Most helpful customer reviews

1 of 1 people found the following review helpful By Daniel Jolley TOP 100 REVIEWER on July 3 2006
Format: Audio CD
When you talk about the biggest albums of the 90s, you certainly have to talk about 1995's Jagged Little Pill. Alanis Morissette, to my mind, came to represent a version of the new woman of the 90s, leaving no questions as to her feelings and, some might say, demands. Decades ago, Aretha wanted R-E-S-P-E-C-T, but Alanis wants much more than that, and as far as I'm concerned, she deserves it. Apparently, at least one guy did Alanis wrong at some point; some women get mad, some get even - Alanis has the strength to do both. I for one love a strong woman.

To many, Alanis burst on the scene from out of nowhere with this mega-smash CD. I have one of her first two albums, so I know better. As a teenager, Alanis actually found stardom in Canada singing, of all things, bubble gum pop. I know - it's hard to believe. I don't think any artist has ever undergone such a radical transformation as Alanis did from her teen albums to Jagged Little Pill.

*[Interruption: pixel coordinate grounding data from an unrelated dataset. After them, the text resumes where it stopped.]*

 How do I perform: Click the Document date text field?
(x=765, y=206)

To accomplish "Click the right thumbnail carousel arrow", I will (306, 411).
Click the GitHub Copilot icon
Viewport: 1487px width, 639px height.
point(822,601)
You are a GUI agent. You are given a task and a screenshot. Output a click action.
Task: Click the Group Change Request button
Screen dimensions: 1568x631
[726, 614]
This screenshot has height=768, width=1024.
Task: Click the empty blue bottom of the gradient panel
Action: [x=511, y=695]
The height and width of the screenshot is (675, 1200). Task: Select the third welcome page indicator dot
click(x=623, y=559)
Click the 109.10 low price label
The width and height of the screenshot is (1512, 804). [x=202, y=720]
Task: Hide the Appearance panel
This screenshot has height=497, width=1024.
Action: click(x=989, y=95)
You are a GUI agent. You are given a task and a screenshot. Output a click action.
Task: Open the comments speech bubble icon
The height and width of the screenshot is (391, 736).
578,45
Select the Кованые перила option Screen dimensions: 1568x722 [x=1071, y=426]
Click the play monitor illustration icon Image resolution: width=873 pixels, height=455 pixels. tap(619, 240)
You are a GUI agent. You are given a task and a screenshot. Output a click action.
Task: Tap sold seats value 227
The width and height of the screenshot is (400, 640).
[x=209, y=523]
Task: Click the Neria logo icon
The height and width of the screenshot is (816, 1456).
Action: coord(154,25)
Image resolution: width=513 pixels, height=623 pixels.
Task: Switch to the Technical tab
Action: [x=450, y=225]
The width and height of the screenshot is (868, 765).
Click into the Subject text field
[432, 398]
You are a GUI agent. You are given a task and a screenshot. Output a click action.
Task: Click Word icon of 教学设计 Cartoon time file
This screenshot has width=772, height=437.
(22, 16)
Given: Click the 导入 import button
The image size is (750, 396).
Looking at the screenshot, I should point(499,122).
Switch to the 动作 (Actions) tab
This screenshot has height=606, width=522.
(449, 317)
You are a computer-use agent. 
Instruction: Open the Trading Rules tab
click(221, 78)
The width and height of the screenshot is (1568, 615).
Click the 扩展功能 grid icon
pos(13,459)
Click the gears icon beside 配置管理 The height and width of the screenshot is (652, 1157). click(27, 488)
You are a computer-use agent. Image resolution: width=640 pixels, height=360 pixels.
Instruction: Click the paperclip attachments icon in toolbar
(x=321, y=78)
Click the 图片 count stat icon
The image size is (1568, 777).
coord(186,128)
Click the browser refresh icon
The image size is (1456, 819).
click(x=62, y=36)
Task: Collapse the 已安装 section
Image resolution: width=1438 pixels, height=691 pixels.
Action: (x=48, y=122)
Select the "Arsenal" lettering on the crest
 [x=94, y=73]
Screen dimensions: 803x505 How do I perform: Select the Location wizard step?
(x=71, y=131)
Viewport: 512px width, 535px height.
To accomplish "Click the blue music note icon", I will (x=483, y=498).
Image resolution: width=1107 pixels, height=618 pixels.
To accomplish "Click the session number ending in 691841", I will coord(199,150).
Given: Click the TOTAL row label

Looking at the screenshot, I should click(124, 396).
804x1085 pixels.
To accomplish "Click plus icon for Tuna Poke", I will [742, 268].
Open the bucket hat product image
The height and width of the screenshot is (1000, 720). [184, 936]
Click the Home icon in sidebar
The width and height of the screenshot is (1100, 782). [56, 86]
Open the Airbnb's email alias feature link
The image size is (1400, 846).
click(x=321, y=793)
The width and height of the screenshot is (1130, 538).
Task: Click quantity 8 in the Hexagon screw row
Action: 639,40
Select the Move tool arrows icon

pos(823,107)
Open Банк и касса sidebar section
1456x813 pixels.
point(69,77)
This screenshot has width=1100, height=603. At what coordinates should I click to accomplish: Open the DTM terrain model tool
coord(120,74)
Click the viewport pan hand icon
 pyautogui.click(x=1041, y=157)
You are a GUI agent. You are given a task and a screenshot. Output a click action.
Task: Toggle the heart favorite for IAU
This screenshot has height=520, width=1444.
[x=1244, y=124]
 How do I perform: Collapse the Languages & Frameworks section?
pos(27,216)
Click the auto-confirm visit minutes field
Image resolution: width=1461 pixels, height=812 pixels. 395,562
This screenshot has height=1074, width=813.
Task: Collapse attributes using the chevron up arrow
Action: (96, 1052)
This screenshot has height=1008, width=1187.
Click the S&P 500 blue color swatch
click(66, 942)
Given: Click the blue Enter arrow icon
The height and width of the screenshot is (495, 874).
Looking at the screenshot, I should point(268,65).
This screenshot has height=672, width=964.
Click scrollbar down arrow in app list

Do I even need to talk about the songs? Were any of these tracks not smash hit singles? It all started with You Oughta Know, which was a revelation of sorts to many radio listeners. Harsh, angry, a little perverted, cursed with a couple of those silly bleeps radio stations just have to use - this was something different, and it just so happened to rock, as well. Alanis says everything all the good girls wronged by bad guys want to say but cannot to the heels in their lives. Right Through You comes in from the other direction to hit the target; Alanis, as a new woman of the 90s, is far too smart to fall for all the shuck and jive guys try to sell the ladies. She knows what guys want, but she is not about to let herself become nothing more than a conquest some jerk can brag to his friends about.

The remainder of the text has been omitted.